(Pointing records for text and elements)
╔══
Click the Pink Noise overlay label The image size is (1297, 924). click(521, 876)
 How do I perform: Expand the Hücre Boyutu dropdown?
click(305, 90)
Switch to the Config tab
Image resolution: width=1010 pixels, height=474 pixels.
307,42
╚══
Recast the items above as a Markdown table with the columns Row and Line, giving each non-blank line its own row.

◆ Task result ◆
| Row | Line |
|---|---|
| 1 | Click the Pink Noise overlay label The image size is (1297, 924). click(521, 876) |
| 2 |  How do I perform: Expand the Hücre Boyutu dropdown? |
| 3 | click(305, 90) |
| 4 | Switch to the Config tab |
| 5 | Image resolution: width=1010 pixels, height=474 pixels. |
| 6 | 307,42 |